We stand on the ledge, facing the distant Rio Grande, and imagine the people who once lived here. The south-facing overhang was for winter shelter, anthropologists believe, offering protection from the cold north wind. In summer, it would have been too hot here, too exposed to sun. I think of all those people. All those winters. They slept, daydreamed, argued, laughed, made love, belched, snored, and cried right here—for thousands of years, with only a crude shelter from wind, a bad shelter from rain, and no shelter from cold.
Reflexively, I begin looking for an arrowhead. I always do whenever I think I have any chance. I scatter small rocks with my toe. I peek under boulders. I talk while I hunt, trying to stay on message. “The thing is,” I say to Sasha, “this climate change we’re seeing worldwide is going to affect more than just plants and animals pretty soon.” His teenager impatience starts coming through. “You’re about to tell me life is going to get hard for all people soon, aren’t you?”

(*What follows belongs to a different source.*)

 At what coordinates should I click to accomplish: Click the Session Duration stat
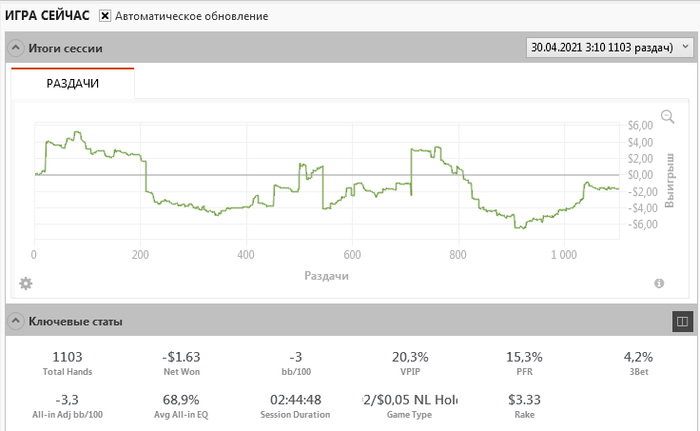click(295, 406)
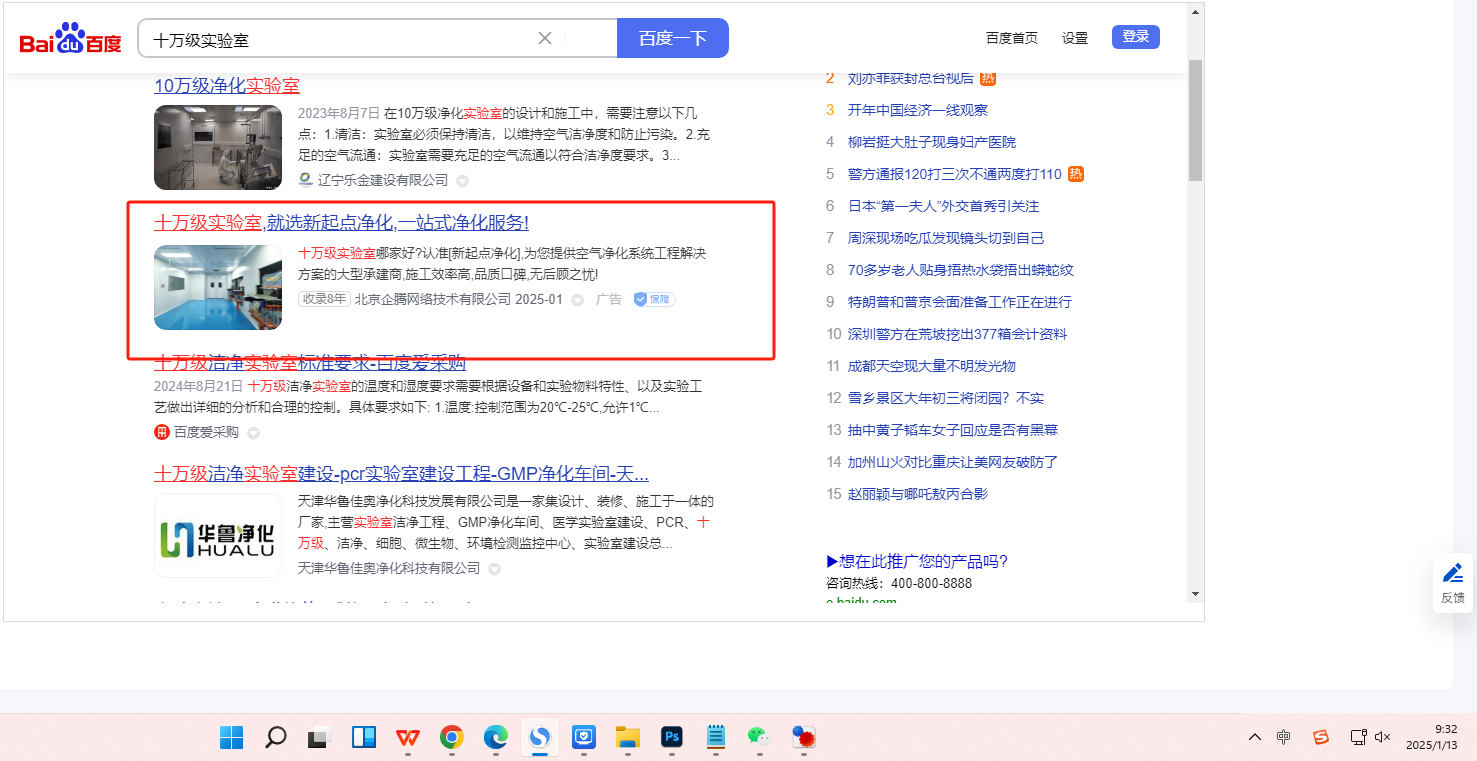
Task: Click Sogou input method tray icon
Action: 1321,737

“But that civilization will carry on somehow, even if it’s hard. These cliff dwellers endured under hard conditions.”
“Yes,” I say.
“Well here’s what I don’t understand,” he grumbles, standing on the ledge and pointing to Ten Bits Ranch in the distance. “See all those solar panels?” There were eighteen of them, polycrystalline, big, providing three kilowatts of power, enough to run a kitchen, lamps, a water well, iPods, all in the middle of nowhere. “Why,” Sasha asked, “can’t ExxonMobil just become the Exxon of solar? Can’t these companies make a profit building solar farms?”
“So why don’t they do it and just get off of oil?”
“Because Exxon can make more money with oil right now. Bigger profits.”
“So this whole thing—Katrina, Sandy, drought—is about Exxon making slightly higher profits for a few more years until god knows what happens to the climate?”
“Dad, how are you losing this debate?”
“We’re not losing it,” I say. “We’re just not winning it fast enough.”
“What’s it going to take?” he asks. “Just what in the world is it going to take?”
“I don’t know,” I tell him. “I don’t know.” I keep saying it. Until I stop saying it.
“Holy cow!” I shout. The stone in my hand is not an imposter this time. It’s not a mere triangle-shaped rock with coincidental sharp edges. It’s an arrowhead. Carefully worked. Chipped, flaked, pointed. I found an arrowhead.
THE WEEK, too soon, roams to a close as we head back toward El Paso, our dusty tent and backpacks stuffed in the trunk. I feel a restlessness lift from me. I’ve finally done it. I’ve taken my son to this place. And now I’ll never come back here again. I know it. Not me. I have my memories. I love those memories. Why risk them with another return?
“What?!” Sasha exclaims when I tell him this. He’s appalled. “You’re crazy not to come back. I’m coming back. And I’m staying longer. As soon as I can.” From the passenger seat, he’s shooting some final desert photos.
And then I see it in his face. He has the same bug I’ve had for a decade and a half, but in a different way. He just finished touring a beautifully imperfect place. A place in transition. But he’s not sad. He’s not bummed out, perhaps despite my best efforts. He has a different starting point than I do. Born in 1997, all he’s known is a fast-changing, impermanent earth. So the world seems less fragile to him, I think. More elemental. Rock, sky, sand, life. It will all be here whenever he returns. And, if pressed, I think he would call that hope.